Although it’s not mandatory to pay capital gains taxes at the unapproved higher rate, taxpayers are currently faced with two bad options.
They can listen to the CRA and pay at the higher rate, only to have it refunded after Parliament dissolves.
Or, they can ignore the CRA and pay at the prior tax rate. “Such taxpayers would not be wrong in their decision to do so — the Capital Gains Legislation is, after all, not currently the law,” reads a recent guidance by the law firm Dentons.
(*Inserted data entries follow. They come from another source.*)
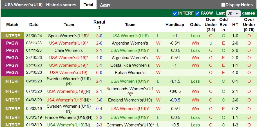Toggle the INTERF checkbox
Viewport: 257px width, 127px height.
(175, 13)
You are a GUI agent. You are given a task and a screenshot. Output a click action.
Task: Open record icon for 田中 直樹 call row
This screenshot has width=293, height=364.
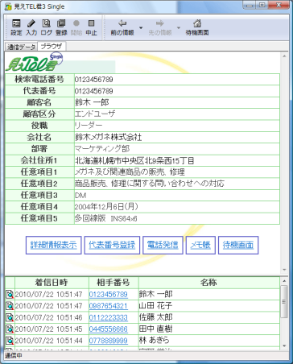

However, if the Trudeau government survives long enough to pass the necessary amendments to the Income Tax Act, the non-payers would be hit with bills for unpaid taxes, all of it hit with the CRA’s famously high interest charge for late payments.
IN OTHER NEWS
After years of feverish increases, rents in Canada are starting to go down. A new report by Rentals.ca found that “asking rents” went down by three per cent in 2024. This comes after some utterly soaring rent increases in 2022 (12.1 per cent) and 2023 (8.6 per cent), so rents are still pretty unaffordable. Still, this represents a rare instance of Canadian shelter costs actually seeming to get cheaper. Rentals.ca doesn’t speculate as to why this is happening, but it could be a reflection of federal curbs to immigration. Immigration has been at historic highs ever since the end of the COVID-19 pandemic, adding as many as 3,200 newcomers per day into a rental market that was already drumtight. But in recent months, the Trudeau government has stopped renewing visas in the hopes that between two and five million temporary migrants will leave voluntarily.
A CBC-commissioned poll finds that recent immigrants to Canada think that the country is bringing in too many immigrants. The poll, conducted by Pollara, surveyed people who had arrived in Canada within the last five years. While the vast majority reported liking it here, an incredible 82 per cent said the cost of living was too high, and 66 per cent said they would warn friends and family in their home country not to move here. This is almost the exact ratio of Canadians generally who said immigration is too high; an October survey by Leger found that 65 per cent of Canadians wanted immigration levels curbed. Pollara speculated that respondents felt “Canada has already accepted too many immigrants without enough infrastructure, housing, and job opportunities.”